Aim of the exercise: Scan the data below. Pull out each line where "tweet" occurs.

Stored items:
────────────────────────────────────────

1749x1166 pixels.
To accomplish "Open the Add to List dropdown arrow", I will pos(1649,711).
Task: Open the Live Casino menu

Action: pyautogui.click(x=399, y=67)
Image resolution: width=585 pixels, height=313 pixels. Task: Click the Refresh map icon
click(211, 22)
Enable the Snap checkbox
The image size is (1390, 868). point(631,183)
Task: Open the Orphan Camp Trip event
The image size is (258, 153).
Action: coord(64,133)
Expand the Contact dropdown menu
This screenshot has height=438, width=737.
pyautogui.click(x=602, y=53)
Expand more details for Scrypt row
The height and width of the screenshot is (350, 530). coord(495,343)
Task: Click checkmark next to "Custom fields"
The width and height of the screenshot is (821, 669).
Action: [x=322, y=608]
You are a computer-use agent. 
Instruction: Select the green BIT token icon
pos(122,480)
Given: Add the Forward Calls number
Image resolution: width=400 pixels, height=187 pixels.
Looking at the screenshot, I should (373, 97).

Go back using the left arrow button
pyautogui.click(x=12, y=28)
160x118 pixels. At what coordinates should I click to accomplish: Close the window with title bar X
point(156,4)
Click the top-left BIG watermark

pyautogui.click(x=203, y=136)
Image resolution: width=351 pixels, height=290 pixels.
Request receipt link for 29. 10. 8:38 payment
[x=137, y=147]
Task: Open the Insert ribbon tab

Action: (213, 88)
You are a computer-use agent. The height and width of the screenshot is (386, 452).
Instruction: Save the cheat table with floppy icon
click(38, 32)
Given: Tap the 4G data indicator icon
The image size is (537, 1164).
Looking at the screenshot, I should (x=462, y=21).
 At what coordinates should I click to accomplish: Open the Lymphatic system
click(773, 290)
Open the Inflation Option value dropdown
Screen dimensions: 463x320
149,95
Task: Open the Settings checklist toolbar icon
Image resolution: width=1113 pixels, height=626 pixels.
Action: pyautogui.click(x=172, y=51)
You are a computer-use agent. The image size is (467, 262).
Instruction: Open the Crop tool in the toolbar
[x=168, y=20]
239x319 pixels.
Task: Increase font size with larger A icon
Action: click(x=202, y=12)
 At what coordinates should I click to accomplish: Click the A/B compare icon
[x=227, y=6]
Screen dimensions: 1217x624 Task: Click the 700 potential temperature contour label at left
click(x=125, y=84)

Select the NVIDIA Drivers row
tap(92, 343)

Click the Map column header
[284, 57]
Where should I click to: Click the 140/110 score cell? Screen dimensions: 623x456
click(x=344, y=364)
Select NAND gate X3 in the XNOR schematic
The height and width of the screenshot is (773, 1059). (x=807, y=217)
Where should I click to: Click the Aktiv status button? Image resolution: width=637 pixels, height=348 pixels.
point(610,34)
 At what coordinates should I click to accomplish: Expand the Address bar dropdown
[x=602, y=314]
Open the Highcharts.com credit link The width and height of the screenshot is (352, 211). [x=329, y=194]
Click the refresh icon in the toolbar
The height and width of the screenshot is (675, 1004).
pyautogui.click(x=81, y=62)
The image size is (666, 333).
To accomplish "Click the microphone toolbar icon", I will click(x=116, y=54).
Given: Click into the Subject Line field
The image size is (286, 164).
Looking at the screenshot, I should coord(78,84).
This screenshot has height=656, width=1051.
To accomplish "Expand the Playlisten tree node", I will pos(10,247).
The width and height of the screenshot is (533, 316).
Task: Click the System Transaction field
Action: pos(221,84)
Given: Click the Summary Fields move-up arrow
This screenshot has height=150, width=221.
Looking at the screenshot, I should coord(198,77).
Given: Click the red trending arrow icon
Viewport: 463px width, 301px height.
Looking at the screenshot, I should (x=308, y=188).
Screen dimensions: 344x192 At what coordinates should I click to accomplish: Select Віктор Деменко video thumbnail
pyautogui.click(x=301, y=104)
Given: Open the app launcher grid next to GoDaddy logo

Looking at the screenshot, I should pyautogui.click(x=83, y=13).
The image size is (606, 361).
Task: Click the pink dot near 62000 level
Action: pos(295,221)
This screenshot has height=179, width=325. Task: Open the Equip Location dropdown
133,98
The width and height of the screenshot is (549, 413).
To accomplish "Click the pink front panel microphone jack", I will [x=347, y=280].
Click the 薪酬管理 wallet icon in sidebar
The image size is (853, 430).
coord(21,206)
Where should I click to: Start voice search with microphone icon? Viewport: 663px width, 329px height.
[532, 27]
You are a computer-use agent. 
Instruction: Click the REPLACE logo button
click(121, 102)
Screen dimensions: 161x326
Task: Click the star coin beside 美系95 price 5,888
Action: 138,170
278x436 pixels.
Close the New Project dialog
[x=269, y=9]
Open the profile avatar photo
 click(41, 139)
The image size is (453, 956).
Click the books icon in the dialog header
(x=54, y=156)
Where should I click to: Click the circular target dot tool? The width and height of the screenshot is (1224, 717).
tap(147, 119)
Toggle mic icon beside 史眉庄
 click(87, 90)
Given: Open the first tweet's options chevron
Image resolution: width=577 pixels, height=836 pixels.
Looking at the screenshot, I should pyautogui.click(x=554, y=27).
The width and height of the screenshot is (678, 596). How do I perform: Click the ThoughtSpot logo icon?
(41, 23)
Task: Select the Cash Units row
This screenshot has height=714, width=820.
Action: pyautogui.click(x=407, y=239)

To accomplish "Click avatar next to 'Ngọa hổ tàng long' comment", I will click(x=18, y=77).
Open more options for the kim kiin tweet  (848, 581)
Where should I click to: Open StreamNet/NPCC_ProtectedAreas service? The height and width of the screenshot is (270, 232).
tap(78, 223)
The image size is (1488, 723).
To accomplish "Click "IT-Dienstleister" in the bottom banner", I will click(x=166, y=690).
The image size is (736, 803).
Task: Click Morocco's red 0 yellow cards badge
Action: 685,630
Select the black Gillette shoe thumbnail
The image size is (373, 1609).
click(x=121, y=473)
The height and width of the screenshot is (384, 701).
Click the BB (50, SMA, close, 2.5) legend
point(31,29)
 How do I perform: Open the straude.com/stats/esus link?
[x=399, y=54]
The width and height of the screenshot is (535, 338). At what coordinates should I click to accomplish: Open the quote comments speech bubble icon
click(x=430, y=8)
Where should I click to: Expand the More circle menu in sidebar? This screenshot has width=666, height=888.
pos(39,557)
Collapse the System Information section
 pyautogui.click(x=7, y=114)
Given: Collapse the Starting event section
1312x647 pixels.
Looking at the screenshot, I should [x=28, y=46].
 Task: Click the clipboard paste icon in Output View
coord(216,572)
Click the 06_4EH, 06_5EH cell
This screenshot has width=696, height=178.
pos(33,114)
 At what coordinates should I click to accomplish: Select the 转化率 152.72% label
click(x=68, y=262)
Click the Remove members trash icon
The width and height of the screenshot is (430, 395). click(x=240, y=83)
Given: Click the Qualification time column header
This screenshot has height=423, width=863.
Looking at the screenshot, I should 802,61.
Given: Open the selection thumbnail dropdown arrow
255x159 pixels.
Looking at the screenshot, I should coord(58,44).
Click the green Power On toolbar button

────────────────────────────────────────

Answer box:
Given: Open the first tweet's options chevron
Open more options for the kim kiin tweet  (848, 581)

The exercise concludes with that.